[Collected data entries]
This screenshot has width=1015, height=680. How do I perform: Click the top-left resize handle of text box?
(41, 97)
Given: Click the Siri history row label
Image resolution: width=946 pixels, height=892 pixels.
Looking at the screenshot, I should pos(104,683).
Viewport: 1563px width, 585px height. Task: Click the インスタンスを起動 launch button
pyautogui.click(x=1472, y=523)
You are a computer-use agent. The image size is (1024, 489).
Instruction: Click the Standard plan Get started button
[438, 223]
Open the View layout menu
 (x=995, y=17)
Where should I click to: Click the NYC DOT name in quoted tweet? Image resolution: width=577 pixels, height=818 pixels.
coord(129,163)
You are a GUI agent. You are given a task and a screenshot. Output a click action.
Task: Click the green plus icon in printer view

-- Work to complete --
Transcribe exactly, please, the lines from the one with "Where should I" to the last line of the entries above, ends included.

-- Output for this exercise --
Where should I click to: Click the NYC DOT name in quoted tweet? Image resolution: width=577 pixels, height=818 pixels.
coord(129,163)
You are a GUI agent. You are given a task and a screenshot. Output a click action.
Task: Click the green plus icon in printer view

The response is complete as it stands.